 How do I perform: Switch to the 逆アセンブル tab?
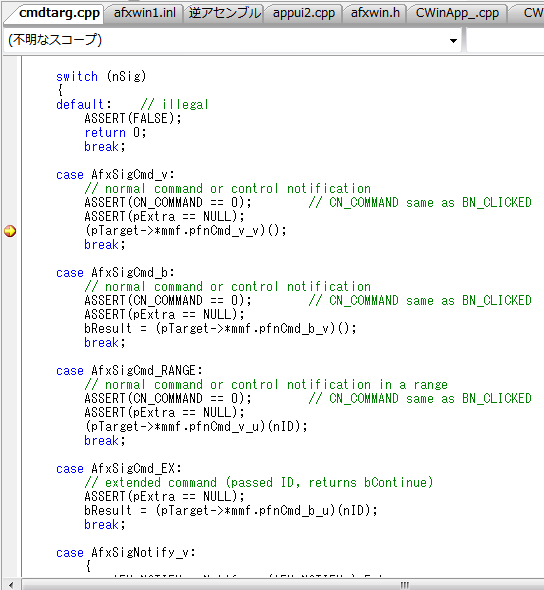point(225,13)
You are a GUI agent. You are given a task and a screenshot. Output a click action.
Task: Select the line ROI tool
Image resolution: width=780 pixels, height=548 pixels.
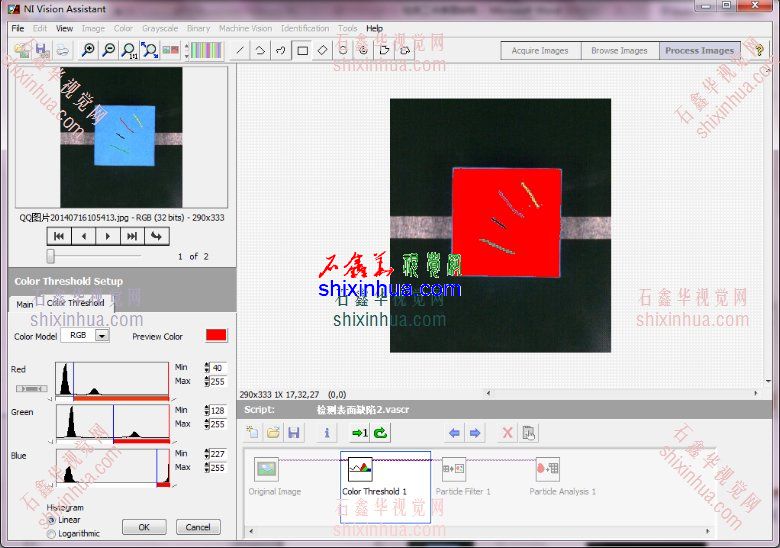[x=240, y=50]
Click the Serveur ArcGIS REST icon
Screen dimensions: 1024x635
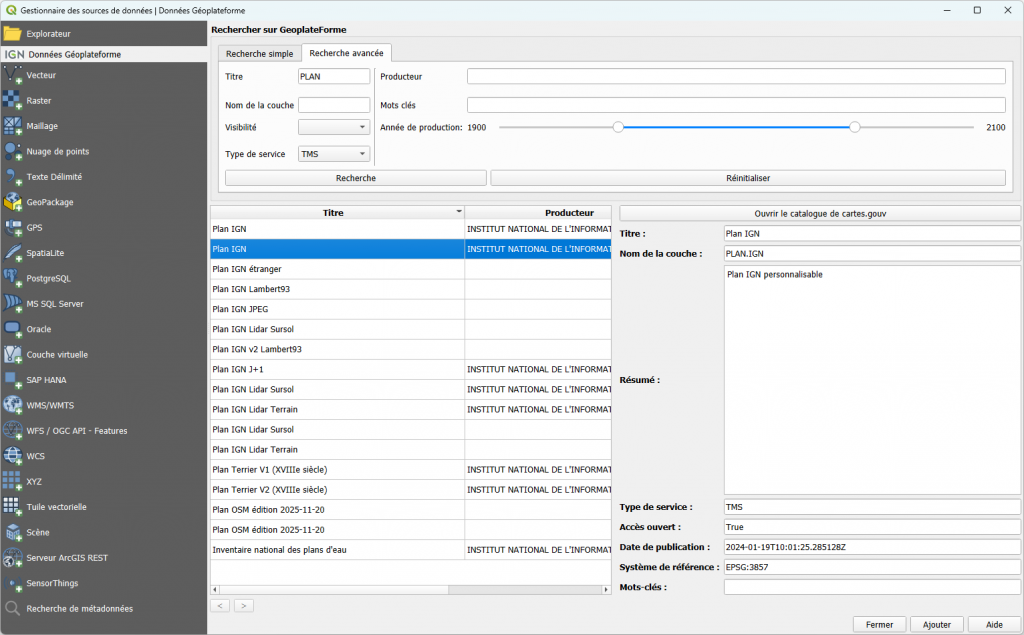pyautogui.click(x=13, y=557)
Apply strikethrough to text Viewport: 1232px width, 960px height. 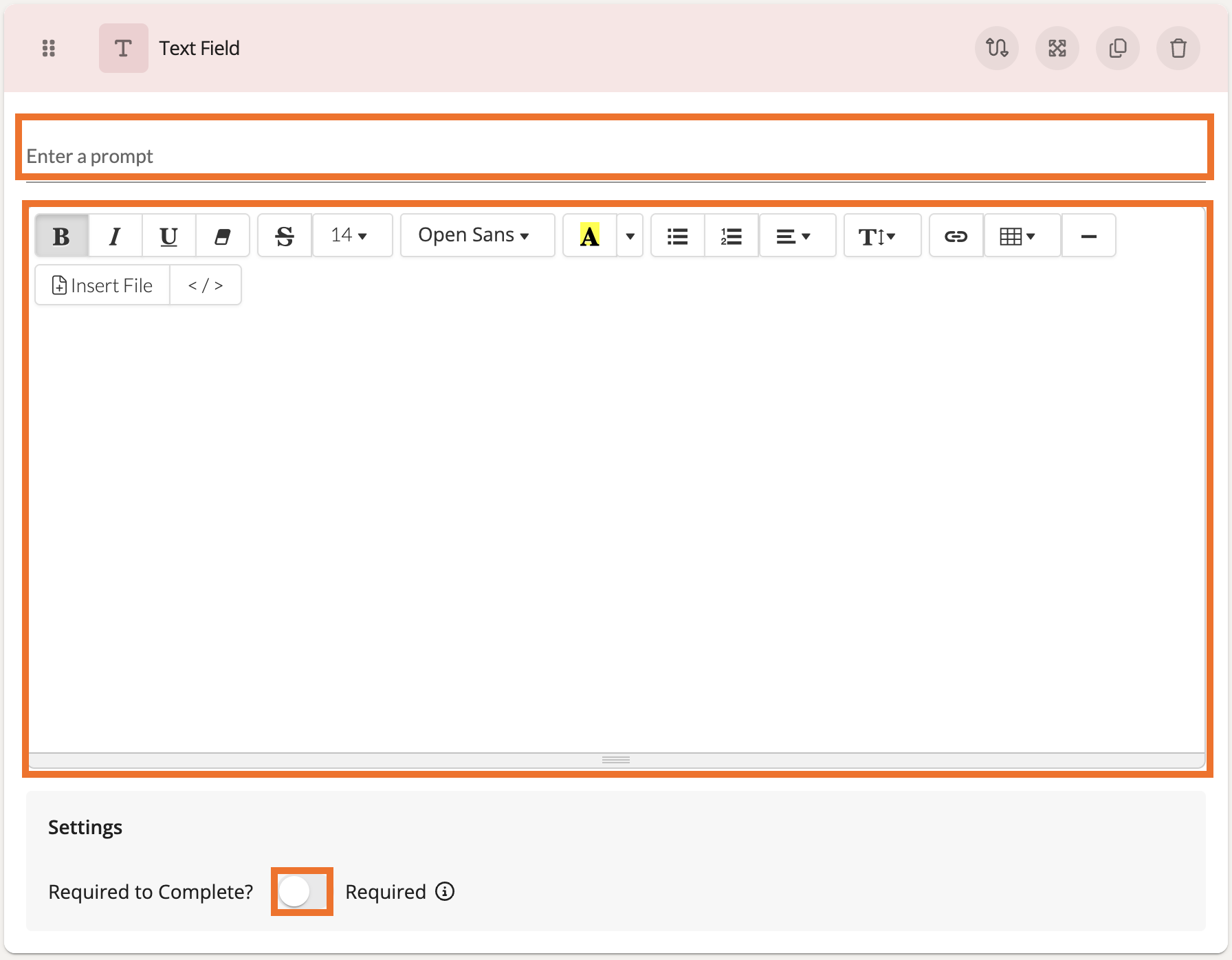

+---+

How to complete this task:
In the copy, include all records verbatim but no images.

Solution:
 How do I perform: Switch to the 逆アセンブル tab?
point(225,13)
You are a GUI agent. You are given a task and a screenshot. Output a click action.
Task: Select the line ROI tool
Image resolution: width=780 pixels, height=548 pixels.
[x=240, y=50]
Click the Serveur ArcGIS REST icon
Screen dimensions: 1024x635
pyautogui.click(x=13, y=557)
Apply strikethrough to text Viewport: 1232px width, 960px height. 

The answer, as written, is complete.